On February 6, Instacart Founder and CEO Apoorva Mehta took to Medium to say his company was changing the way it compensated the shoppers who pick and/or deliver customers’ groceries. At its core, the change was to raise the base pay minimum Instacart offers without including tips to between $7 and $10 (or $5 on delivery only orders) and getting rid of the guaranteed minimum that did include tips, which was $10. Is this better for drivers? Well, maybe. It definitely means that tips won’t be used for calculating if Instacart owes anything extra to its workers, but it also means in the rare case where an order doesn’t reach the $10 mark, these employees won’t get any additional compensation.
Meanwhile, Doordash appears to have stuck to its guns for that very reason: It would seem that company would rather offer a higher guarantee that includes tips than offer a base payment that is lower.

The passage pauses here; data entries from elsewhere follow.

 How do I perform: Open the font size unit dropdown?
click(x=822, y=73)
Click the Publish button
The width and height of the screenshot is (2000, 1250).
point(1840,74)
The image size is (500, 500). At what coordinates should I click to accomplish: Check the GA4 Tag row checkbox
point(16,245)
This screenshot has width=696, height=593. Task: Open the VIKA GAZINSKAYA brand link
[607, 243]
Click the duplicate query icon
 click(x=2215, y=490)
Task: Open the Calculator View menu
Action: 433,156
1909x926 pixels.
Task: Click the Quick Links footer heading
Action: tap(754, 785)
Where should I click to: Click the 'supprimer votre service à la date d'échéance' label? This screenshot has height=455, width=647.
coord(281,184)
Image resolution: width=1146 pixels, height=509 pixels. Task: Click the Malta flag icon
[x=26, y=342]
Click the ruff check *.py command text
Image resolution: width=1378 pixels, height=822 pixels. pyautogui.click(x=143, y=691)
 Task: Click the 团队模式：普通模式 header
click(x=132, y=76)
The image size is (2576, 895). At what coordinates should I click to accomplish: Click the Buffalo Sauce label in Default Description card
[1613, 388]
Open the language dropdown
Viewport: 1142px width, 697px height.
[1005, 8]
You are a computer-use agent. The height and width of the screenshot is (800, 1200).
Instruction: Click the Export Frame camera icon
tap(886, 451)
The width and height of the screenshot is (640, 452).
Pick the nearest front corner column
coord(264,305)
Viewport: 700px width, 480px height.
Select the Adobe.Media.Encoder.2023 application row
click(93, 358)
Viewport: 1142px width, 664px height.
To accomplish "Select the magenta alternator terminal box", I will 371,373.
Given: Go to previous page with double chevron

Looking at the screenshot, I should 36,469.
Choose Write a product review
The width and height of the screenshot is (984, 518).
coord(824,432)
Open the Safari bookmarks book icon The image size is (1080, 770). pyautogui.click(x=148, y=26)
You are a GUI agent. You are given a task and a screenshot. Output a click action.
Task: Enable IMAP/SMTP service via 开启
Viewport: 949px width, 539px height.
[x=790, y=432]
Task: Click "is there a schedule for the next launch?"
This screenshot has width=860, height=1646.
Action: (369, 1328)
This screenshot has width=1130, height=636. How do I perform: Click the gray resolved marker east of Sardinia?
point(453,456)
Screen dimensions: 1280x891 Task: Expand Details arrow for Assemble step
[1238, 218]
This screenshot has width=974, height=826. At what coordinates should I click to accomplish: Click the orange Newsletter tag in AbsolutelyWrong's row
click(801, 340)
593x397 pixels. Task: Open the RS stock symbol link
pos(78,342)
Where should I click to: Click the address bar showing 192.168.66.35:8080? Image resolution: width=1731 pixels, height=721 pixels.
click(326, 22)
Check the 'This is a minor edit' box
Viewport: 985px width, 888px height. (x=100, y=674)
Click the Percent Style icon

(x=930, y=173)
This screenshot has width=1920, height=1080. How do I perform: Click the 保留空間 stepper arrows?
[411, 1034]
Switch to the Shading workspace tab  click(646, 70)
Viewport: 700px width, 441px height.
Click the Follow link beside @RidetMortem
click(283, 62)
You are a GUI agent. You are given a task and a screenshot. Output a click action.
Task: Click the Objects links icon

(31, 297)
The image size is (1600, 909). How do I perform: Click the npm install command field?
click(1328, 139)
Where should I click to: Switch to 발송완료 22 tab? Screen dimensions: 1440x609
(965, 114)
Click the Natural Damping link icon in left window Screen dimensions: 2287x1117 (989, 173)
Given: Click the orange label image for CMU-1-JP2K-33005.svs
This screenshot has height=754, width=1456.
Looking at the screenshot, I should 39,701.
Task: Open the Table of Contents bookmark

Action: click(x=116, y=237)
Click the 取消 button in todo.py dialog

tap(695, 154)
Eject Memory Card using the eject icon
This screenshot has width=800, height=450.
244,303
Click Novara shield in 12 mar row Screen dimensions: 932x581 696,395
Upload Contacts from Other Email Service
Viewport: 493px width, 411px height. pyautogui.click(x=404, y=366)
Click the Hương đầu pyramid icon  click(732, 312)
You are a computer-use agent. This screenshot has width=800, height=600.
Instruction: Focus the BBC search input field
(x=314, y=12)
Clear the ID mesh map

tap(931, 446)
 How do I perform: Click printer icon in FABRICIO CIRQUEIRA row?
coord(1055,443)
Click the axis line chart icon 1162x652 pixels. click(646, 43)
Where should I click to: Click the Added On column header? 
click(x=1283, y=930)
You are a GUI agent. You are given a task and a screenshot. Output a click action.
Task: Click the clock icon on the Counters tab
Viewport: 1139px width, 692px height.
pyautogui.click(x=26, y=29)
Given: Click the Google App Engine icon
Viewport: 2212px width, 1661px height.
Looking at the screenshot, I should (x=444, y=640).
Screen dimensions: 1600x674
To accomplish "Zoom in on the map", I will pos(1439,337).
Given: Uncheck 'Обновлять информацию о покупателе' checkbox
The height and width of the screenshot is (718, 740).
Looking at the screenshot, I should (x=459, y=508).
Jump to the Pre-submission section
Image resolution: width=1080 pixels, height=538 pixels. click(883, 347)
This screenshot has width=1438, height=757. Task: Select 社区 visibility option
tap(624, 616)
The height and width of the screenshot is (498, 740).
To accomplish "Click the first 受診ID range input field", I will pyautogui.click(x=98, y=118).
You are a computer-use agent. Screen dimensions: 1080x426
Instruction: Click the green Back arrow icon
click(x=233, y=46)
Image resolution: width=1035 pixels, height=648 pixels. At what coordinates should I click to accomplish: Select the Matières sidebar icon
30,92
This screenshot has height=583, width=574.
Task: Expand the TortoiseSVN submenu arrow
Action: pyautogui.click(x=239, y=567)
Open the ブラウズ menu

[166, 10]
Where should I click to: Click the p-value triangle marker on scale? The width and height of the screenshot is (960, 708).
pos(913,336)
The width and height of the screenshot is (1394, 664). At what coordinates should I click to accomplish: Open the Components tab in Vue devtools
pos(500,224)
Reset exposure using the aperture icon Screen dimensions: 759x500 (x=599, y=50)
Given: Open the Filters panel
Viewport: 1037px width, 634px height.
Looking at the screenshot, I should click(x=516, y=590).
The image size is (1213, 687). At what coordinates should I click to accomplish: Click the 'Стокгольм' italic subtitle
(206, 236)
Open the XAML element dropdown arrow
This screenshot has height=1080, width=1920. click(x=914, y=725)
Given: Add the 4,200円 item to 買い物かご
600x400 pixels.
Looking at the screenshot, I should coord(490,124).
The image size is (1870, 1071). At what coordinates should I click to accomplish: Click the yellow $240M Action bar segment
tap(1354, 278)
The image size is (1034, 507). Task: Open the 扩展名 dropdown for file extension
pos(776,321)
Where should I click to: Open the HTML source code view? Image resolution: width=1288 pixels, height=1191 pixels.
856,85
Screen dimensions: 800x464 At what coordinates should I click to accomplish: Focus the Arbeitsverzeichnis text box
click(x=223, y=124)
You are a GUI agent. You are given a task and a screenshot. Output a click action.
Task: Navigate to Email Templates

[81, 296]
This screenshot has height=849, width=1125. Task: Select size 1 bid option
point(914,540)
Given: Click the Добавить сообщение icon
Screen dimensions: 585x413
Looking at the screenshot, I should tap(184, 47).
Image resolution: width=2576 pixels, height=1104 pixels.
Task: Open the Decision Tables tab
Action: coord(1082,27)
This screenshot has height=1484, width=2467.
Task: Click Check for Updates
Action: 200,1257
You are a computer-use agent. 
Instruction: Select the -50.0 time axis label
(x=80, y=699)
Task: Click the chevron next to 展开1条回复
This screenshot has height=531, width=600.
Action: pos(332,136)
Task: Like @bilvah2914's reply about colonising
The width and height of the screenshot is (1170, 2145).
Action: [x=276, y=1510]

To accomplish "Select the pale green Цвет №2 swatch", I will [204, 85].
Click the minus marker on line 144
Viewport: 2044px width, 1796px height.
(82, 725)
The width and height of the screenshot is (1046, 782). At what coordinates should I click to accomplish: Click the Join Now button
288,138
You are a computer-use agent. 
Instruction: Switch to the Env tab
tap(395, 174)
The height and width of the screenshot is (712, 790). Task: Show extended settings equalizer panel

So, which sounds more appealing: A $7 guarantee plus tips or a $10 guarantee that takes tips into account? Despite all the media hoopla this issue has gotten, the latter example is far from unprecedented. This system is essentially what exists in states that allow for a lower minimum wage to be paid to waiters. If those tips don’t bring a server’s pay up to minimum wage, then the restaurant is required to make up the difference.
In some ways, the real question that keeps being avoided isn’t “Is the way these workers are getting paid fair?” but instead “Do we want the food delivery industry to go down the same path as the restaurant industry where tips are a necessary part of the compensation?”